Copper is a material that has recently gained much attention as a replacement for conventional interconnect metal. Copper as an interconnect material offers low cost and low resistance, copper however has low adhesive strength to various insulating layers and shows an inherent difficulty in masking and etching a blanket copper layer to form intricate circuit structures. Copper further suffers from high diffusivity in common insulating materials such as silicon oxide and oxygen-containing polymers. For instance, copper tends to diffuse into polyimide during high temperature processing of the polyimide. This causes severe corrosion of the copper and the polyimide due to the copper combining with oxygen in the polyimide. This corrosion may result in loss of adhesion, delamination, voids and ultimately a catastrophic failure of the component. Copper interconnects should therefore be encapsulated by at least one diffusion barrier to prevent diffusion into the silicon dioxide layer. Silicon nitride is a diffusion barrier to copper, but the prior art teaches that the interconnects should not lie on a silicon nitride layer because it has a high dielectric constant compared with silicon dioxide. The high dielectric constant causes an undesired increase in capacitance between the interconnect and the substrate. A typical barrier layer is deposited using rf. sputtering of titanium nitride, tantalum, tungsten, niobium, molybdenum, Ti/TiN or Ti/W and is more preferably formed from TiN. The barrier layer can also be used to improve the adhesion of a subsequent overlying tungsten layer. A barrier layer is preferably about 100 and 500 angstrom thick and more preferably about 300 angstrom thick.
To further enhance the adhesion of a copper interconnect line to the surrounding layer of dielectric or insulation, a seed layer is deposited over the barrier layer. A seed layer can be deposited using a sputter chamber or an Ion Metal Plasma (IMP) chamber at a temperature of between about 0 and 300 degrees C. and a pressure of between about 1 and 100 mTorr, using copper or a copper alloy as the source at a flow rate of between about 10 and 400 sccm and using argon as an ambient gas. The minimum thickness of a seed layer is about 50 Angstrom, this thickness is required to achieve a reliable gap fill.

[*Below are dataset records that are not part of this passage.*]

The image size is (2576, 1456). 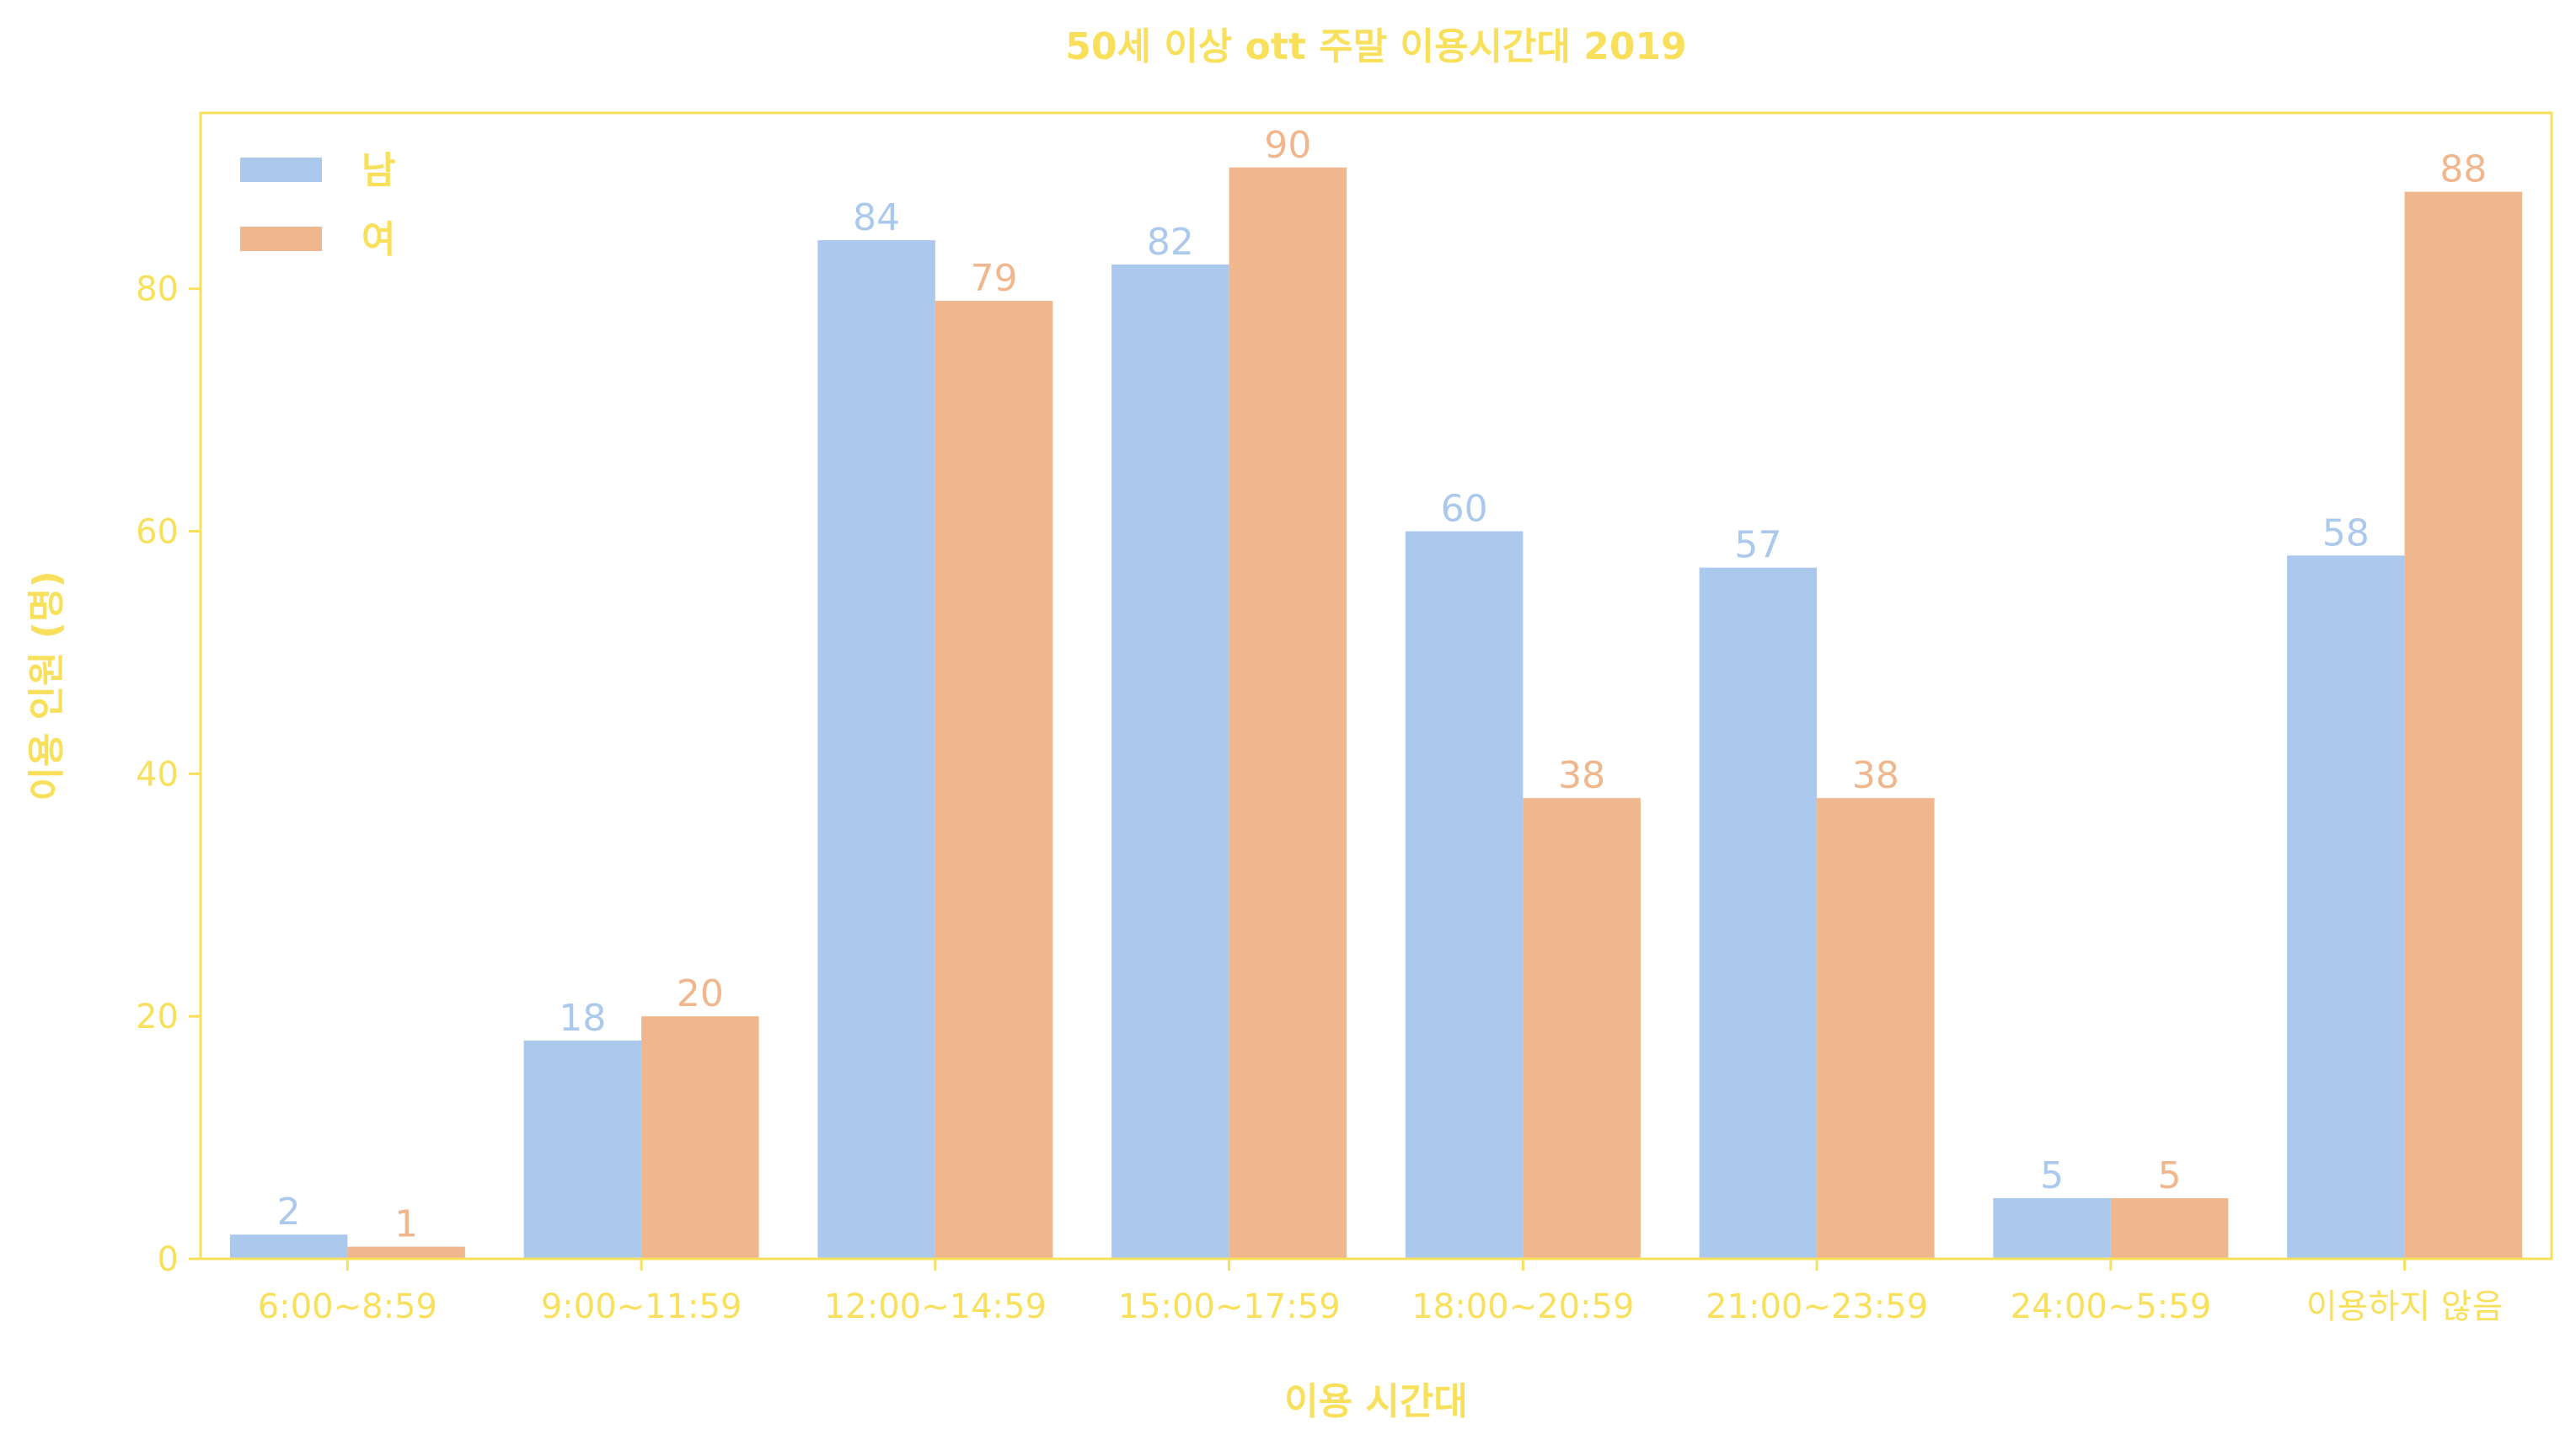 What do you see at coordinates (936, 1306) in the screenshot?
I see `x-tick-label-2: 12:00~14:59` at bounding box center [936, 1306].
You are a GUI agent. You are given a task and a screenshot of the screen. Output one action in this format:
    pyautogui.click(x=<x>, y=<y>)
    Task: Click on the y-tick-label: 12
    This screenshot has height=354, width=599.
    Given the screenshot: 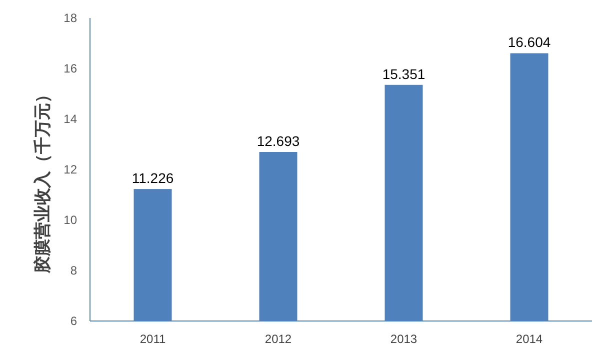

Semiconductor device performance improvements are largely achieved by reducing device dimensions while increasing device-packaging densities. With the continuing shrinkage of integrated circuit device dimensions, one of the major challenges in creating damascene interconnects is the via resistance of these interconnects. The invention addresses this aspect of the damascene process and provides a method that considerably reduces the via resistance of damascene interconnects.
U.S. Pat. No. 6,015,749 (Liu et al.) shows an ECD Cu and an anneal in a vacuum, see col. 4, line 40.

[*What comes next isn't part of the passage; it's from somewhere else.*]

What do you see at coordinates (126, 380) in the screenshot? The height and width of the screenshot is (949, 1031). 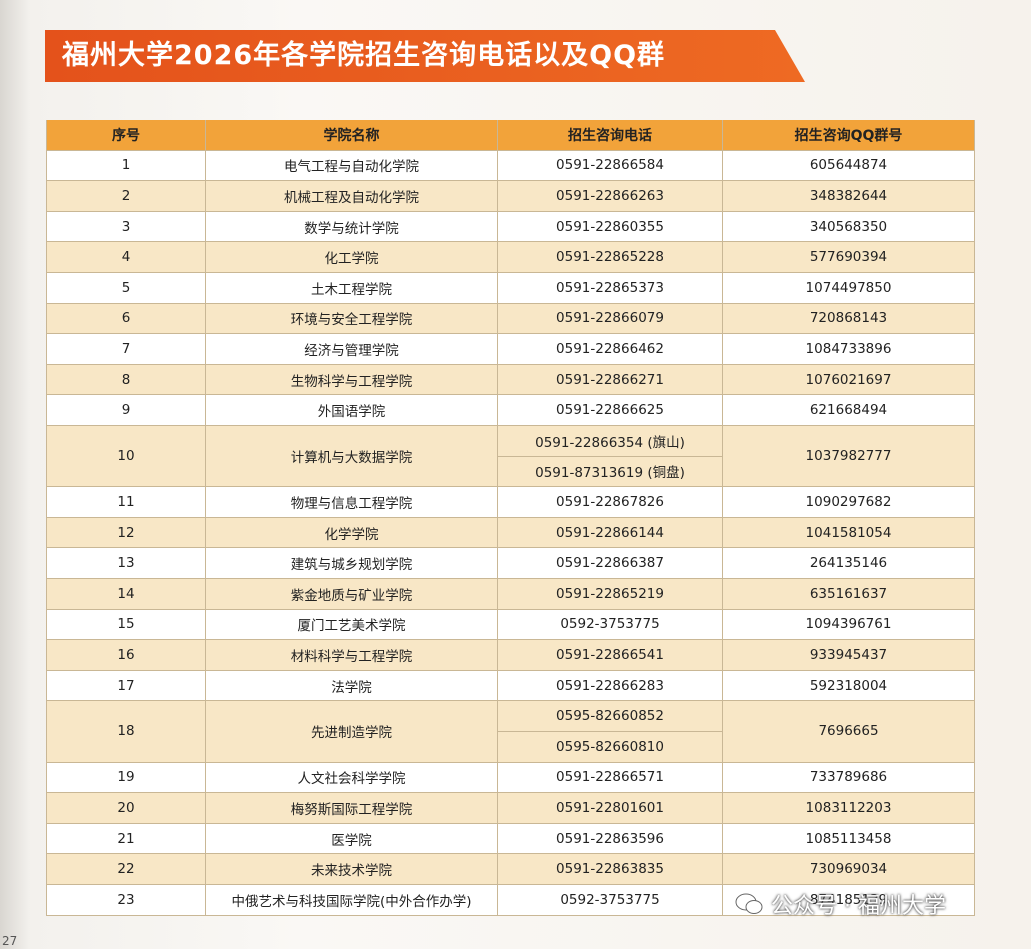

U.S. Pat. No. 6,043,153 (Nogami et al.) teaches an ECD Cu and vacuum anneal, see col. 4, line 12.
U.S. Pat. No. 6,037,257 (Chiang et al.) shows a Cu sputter deposition and anneal.
U.S. Pat. No. 5,814,557 (Venkatraman et al.) shows another ECD and anneal process.
A principle objective of the invention is to reduce via resistance of damascene interconnects.
Another objective of the invention is to reduce the semiconductor device failure rate that is caused by high damascene via resistance failures.
Yet another objective of the invention is to replace the conventional Electro Chemical Plating (ECP) copper anneal process with an improved process that results in reducing the via resistance of damascene via interconnects.
In accordance with the objectives of the invention a new anneal procedure is introduced that is applied to copper damascene via interconnects after copper ECP deposition and prior to copper planarization.